In the sensitivity analysis, assuming an I^2^ of 10%, the prevalence of IDH decreased to 20%. Analyzing the effect size (prevalence) by removing one study at a time, the prevalence ranged from 27% to 33% (Table 5).
Through sensitivity analysis using the Sidik–Jonkman and the Knapp–Hartung truncated method for adjusting the standard error of the effect size, the prevalence of IDH was 30.5%.
The effect of small studies was assessed using Egger's test, which reached a significance level of p = 0.0015, subjectively confirmed by the asymmetric distribution observed in the Funnel plot (Figure 8). Finally, a Trim-and-fill analysis was conducted, and no new articles were imputed.

In our systematic review, the overall incidence of IDH in hospitalized patients was 31%, with minimal variability when considering the study RoB and prevalence measured according to the different approaches for renal replacement therapy.
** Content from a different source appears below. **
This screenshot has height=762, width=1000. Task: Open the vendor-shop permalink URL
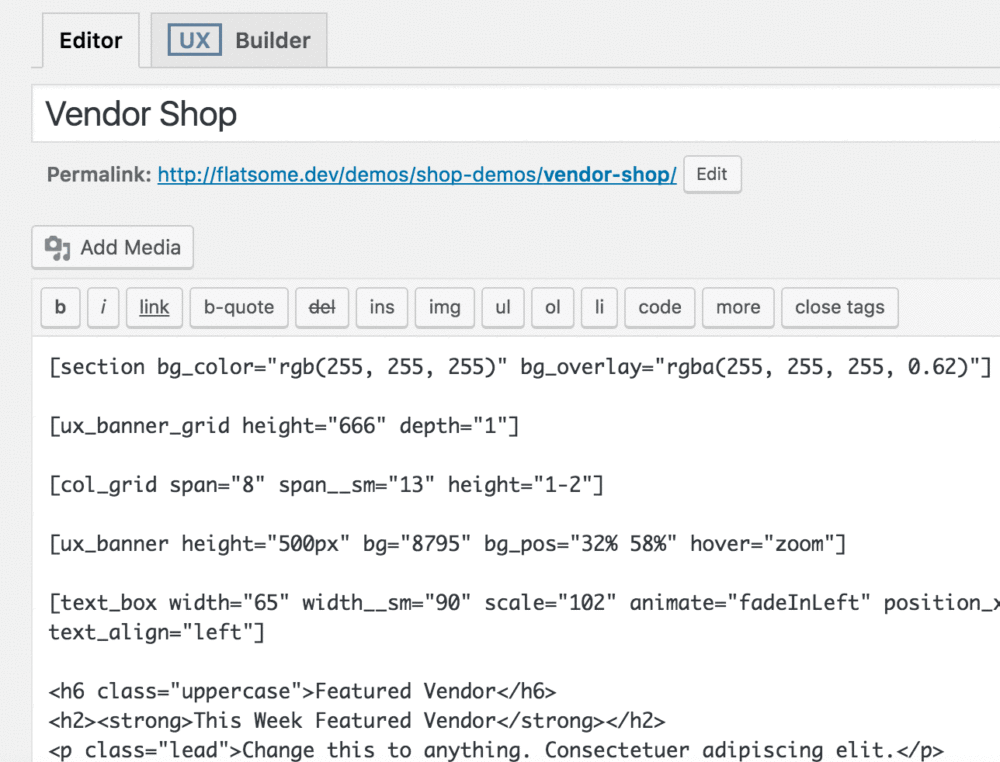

However, the prevalence is higher than that reported in a large 2019 study that included non-hospitalized patients^ 36 ^ and similar to the reported in other publications.^14,37–41^ Our prevalence significantly decreased to 20% when we performed the sensitivity analysis, assuming an I2 of 10%.
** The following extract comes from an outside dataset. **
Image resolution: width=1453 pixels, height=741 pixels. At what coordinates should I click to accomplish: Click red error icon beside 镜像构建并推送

The wide range of prevalence rates also suggests the existence of multifactorial factors contributing to the occurrence of hypotension during dialysis sessions and the variety of definitions.^2,3^ Currently, there is no general consensus on the best evidence-based indicators of IDH; however, our report found definitions that include a reduction in SBP of ≥20 mmHg with or without additional symptoms or as a drop in MAP.
Cardiovascular instability during dialysis is linked to severe complications such as intestinal ischemia, myocardial infarction, and access thrombosis.^ 42 ^ This condition may also hasten the decline of residual renal function and adversely affect renal recovery in patients with severe AKI.^43,44^ Given the high prevalence observed in our study, the critical challenge for nephrologists, intensivists, and nurses is to implement early interventions to prevent these complications.
We identified the demographic and clinical characteristics of patients, as well as causes and pre-existing conditions associated with IDH. Chronic glomerulonephritis, primary hypertension, diabetes mellitus, and heart failure were the most prevalent. From our results, we could also infer that sepsis was the most common cause of IDH in ICU-admitted patients. In addition, men were most affected by IDH, which differs from results previously published where the female sex is considered a risk factor for IDH.^45–50^
Some of the included studies also suggest measures to prevent IDH.^29–36^ However, we believe an individualized assessment based on the severity and the risk of IDH should be performed before and during renal replacement therapy in a hospitalization or ICU setting.
The data presented in this systematic review should be interpreted in terms of its limitations and strengths. The available evidence has limitations, such as heterogeneity between studies and the lack of standardization in the diagnostic criteria for IDH. We recommend an initial assessment of the patient before the onset of the renal replacement therapy and consecutive hemodynamic evaluations to determine the origin of the shock and to individualize the treatment based on current guidelines.^ 51 ^
Among the strengths of our systematic review are that the search strategy was exhaustive and conducted according to a previously developed protocol and that studies with a broad demographic distribution were included, which ensures a global approximation of IDH prevalence. Finally, all patients included were hospitalized or admitted to the ICU, providing a clearer picture of IDH in these settings.
In our systematic review and meta-analysis, the prevalence of hospital-based renal replacement therapies with IDH in hospitalized patients was 31%.
Although it is challenging to establish a uniform definition of IDH that encompasses decreases in blood pressure, symptoms, and interventions taken in response to hemodynamic instability, standardizing a single definition would facilitate understanding and homogenization of diagnoses and improve decision-making by healthcare personnel, making it more appropriate and timelier.